User-uploaded SVG content with security
Allow content editors or site users to upload SVG images while protecting against XSS attacks. Enable the sanitize option to automatically remove potentially malicious scripts and event handlers from uploaded SVGs.
Interactive data visualizations
Use inline SVG mode to display charts, graphs, or interactive maps that can be manipulated with JavaScript. The inline mode exposes the SVG DOM elements, allowing libraries like D3.js to interact with the graphics.
Tips
- For best CSS manipulation, use inline SVG mode and ensure your SVG files use classes or IDs on the elements you want to style.
- Token module integration allows using tokens like [node:title] or [file:name] for dynamic alt and title text based on the parent entity.
- The alt text is automatically generated from the filename if no custom token is specified - 'my-icon.svg' becomes 'My icon'.
- For accessibility, inline SVGs with title enabled automatically include aria-labelledby attributes linking to the title element.
- The formatter automatically skips non-SVG files in multi-value fields, so you can mix SVG and other file types in the same field.
Technical Details
Hooks 2
hook_help
Implements hook_help to provide module documentation on the help page.
hook_theme
Implements hook_theme to register the svg_formatter theme hook with its variables.
Troubleshooting 5
Install the SVG Image module (drupal/svg_image). The formatter only appears for image fields when SVG Image module is installed, as Drupal's core image field doesn't support SVG uploads by default.
Verify that the enshrined/svg-sanitize library is installed. Run 'composer require enshrined/svg-sanitize' if it's missing. The sanitize checkbox will be disabled if the library is not found.
Install and enable the Token module for token support. The module provides a token browser in the formatter settings to help select valid tokens for your entity type.
Ensure 'Set image dimensions' is enabled in the formatter settings. For inline SVGs, dimensions are set as attributes on the SVG root element.
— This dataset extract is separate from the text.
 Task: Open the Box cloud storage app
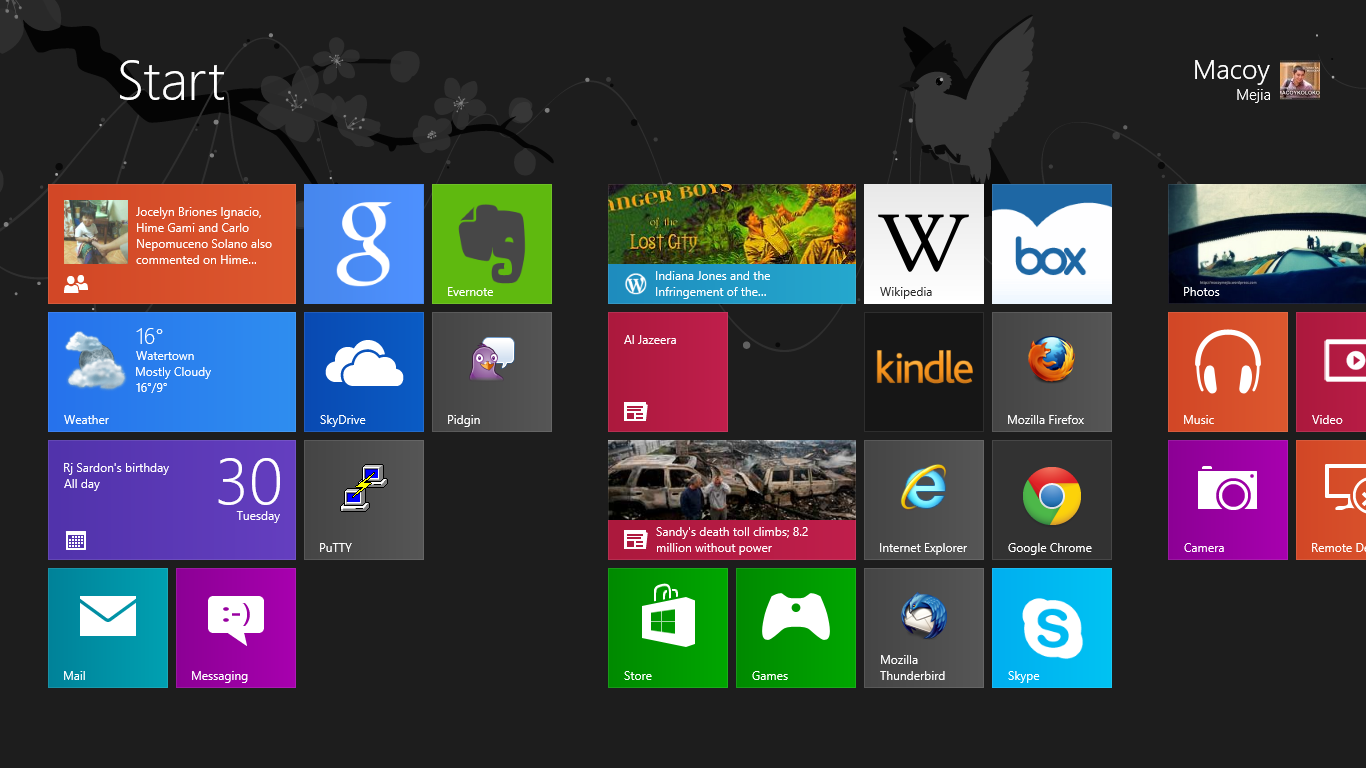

Some SVGs may override this with internal CSS - check the SVG source.
The SVG file may have invalid XML or encoding issues. Ensure the SVG is valid XML and uses UTF-8 encoding. The module uses DOMDocument to parse SVGs, which requires well-formed XML.
Security Notes 4
- Always install the module via Composer to ensure the enshrined/svg-sanitize library is included. Without this library, inline SVGs will not be sanitized and may expose your site to XSS vulnerabilities.
- When allowing untrusted users to upload SVG files, always enable the 'Sanitize inline SVG' option to remove potentially malicious JavaScript code embedded in SVG files.
- The sanitization library removes script tags, event handlers, and other potentially dangerous elements from SVG files when using inline mode.
- When using non-inline mode (img tag), SVGs are treated as external resources and browser security prevents script execution, making sanitization less critical but still recommended for defense in depth.